I think I’m ready to look back on this semester and talk about the thing that has been stressing me for a while now. My relationship with NC is strange; I wouldn’t call us boyfriend/girlfriend but we’re definitely more than friends. We’re not at the level where it’s all sweet-talk and lame comments. But that might be because we’ve been sneaking around and no one knows about this. Without the physical things, we still act like siblings, picking on each other and making fun of each other.

I like being intimate with him, except he’s always expecting more and he gets mad at me when I don’t meet his expectations. He knows that he’s really selfish and greedy but he doesn’t do anything to change himself. I don’t even know what to do anymore. Sometimes I feel bad but I know it’s not my fault and I’m not about to give up on my morals just to please him.

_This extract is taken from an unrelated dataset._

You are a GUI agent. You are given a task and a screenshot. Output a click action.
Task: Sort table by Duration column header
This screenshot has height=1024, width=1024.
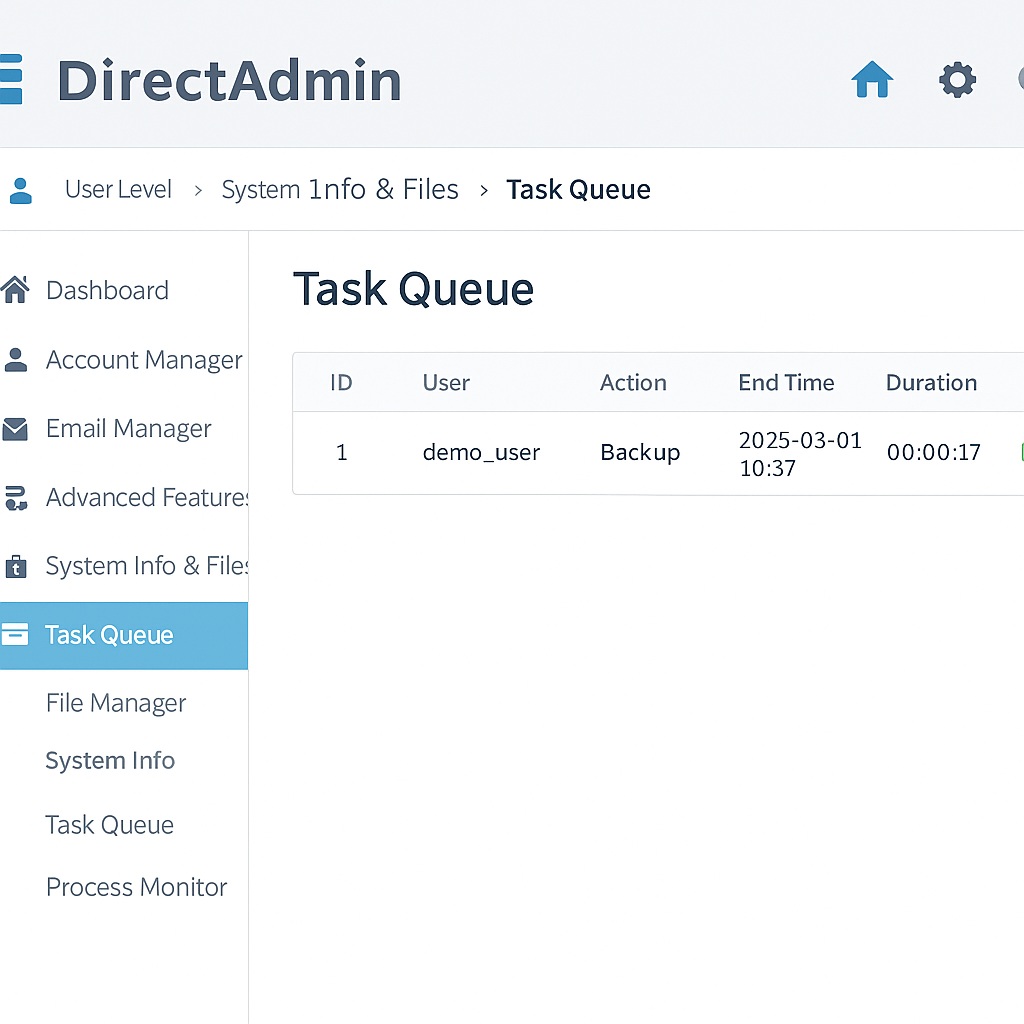pos(931,383)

After the end of last semester, I wasn’t sure if I could spend a whole month away from him. At the beginning, it wasn’t terrible because he’s been calling me everyday and we just talk about random stuff. But I guess long distance relationships are a pain because we run out of things to say and him calling me EVERY SINGLE DAY doesn’t help, especially since he doesn’t always try to start a conversation. He’s also the sensitive type that gets mad at anything. I just don’t know how to deal with someone like that since I’m not like that. For instance, we were on the phone last night and I jokingly told him to stop calling me so he got mad and hung up on me. Apparently, he expected me to call him back but I didn’t because I thought he didn’t want to talk to me anymore. If I was mad at someone, I would want him to give me time to calm down before bothering me again. But he doesn’t think that way and he called me back later to complain about me not calling him. =.=”

I DON’T UNDERSTAND THIS ANYMORE! I’m not sure if I should try harder at this dead-end relationship or just give up. I’m confused about my own feelings for him. I do feel jealous when he talks about other girls but I don’t feel anything when we kiss. Is it suppose to be that way?